* _WORK REQUIRED_: Rewrite the listing lines from the one containing "The image size is (1002, 440)." through the one containing "Action: (487, 314)", inclusive, changing "Log in" to "Sign in" and leaving everything else as it is. Omit the pictures from your answer.

* _RECORD SET_:
--- --- ---
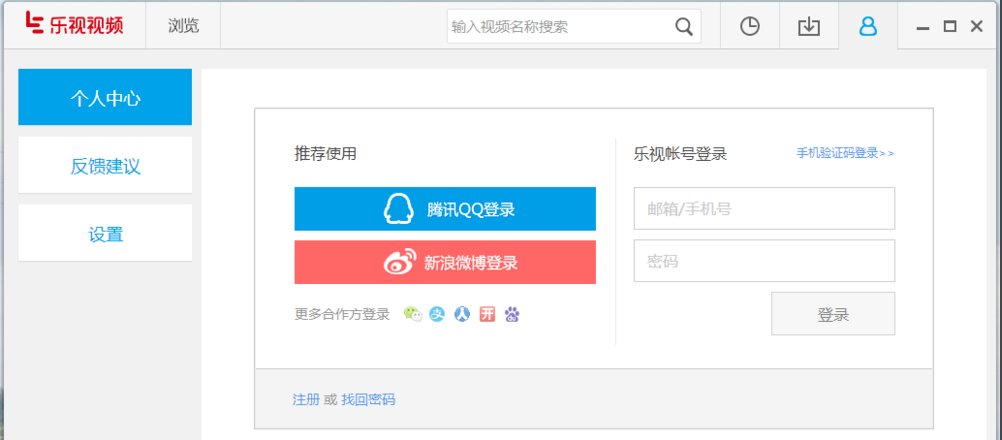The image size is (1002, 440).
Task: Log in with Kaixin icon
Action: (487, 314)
--- --- ---
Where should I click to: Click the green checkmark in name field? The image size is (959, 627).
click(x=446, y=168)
--- --- ---
* _FULL RESPONSE_:
The image size is (1002, 440).
Task: Sign in with Kaixin icon
Action: (487, 314)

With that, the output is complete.